Merck - Vioxx: VIGOR's Michael Weinblatt; well done, good and faithful servant


In 1999, Merck appointed rheumatologist Michael Weinblatt of Brigham & Women's Hospital in Boston to head the safety panel for the Vioxx VIGOR study.

When he became chair of the safety panel, Weinblatt and his wife owned $73,000 of Merck stock.

David Bjorkman, now dean of the University of Utah School of Medicine, also served on the five-member safety panel.

In 1999, he participated in the Merck speakers bureau and gave presentations in the summer of that year.

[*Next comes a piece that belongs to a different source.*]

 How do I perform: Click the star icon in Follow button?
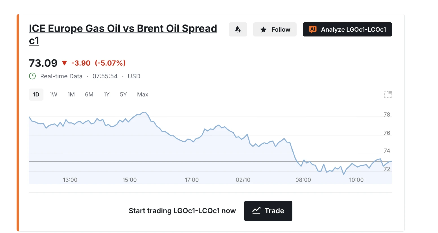click(x=263, y=30)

In addition, the panel meetings had a Merck employee present. The employee attended all the panel's meetings -- including its private deliberations. She even wrote the meetings' minutes.

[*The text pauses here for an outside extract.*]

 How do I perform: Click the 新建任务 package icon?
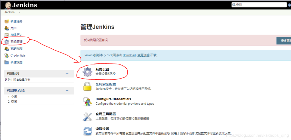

At its last meeting, in December 1999, when the safety panel decided the heart problems weren't serious enough to stop the study, it also said that the problems merited analysis. The panel asked Merck to do that as soon as possible.

Merck sent back word that it wanted to wait.

When the safety panel's chairman Michael Weinblatt insisted, Merck proposed a plan.

The company would analyze heart problems it was told about by a "cutoff" date -- one month before the study ended.

Weinblatt agreed.

As a result of that cut-off date, three of the 20 heart attacks among Vioxx patients weren't included when Merck wrote up the study in the New England Journal of Medicine.

And, Vioxx looked safer than it really was.

Soon after agreeing to Merck's plan, Weinblatt signed a new consulting contract to sit on a Merck advisory board. Merck agreed to pay him $5,000 a day for 12 days over a two-year period.

Weinblatt received an initial check for $15,000 a few weeks later.

Research published in the medical journal The Lancet estimates that between 1999 and 2004, when Vioxx was withdrawn from the market, 88,000 Americans had heart attacks from taking the drug, and 38,000 of them died.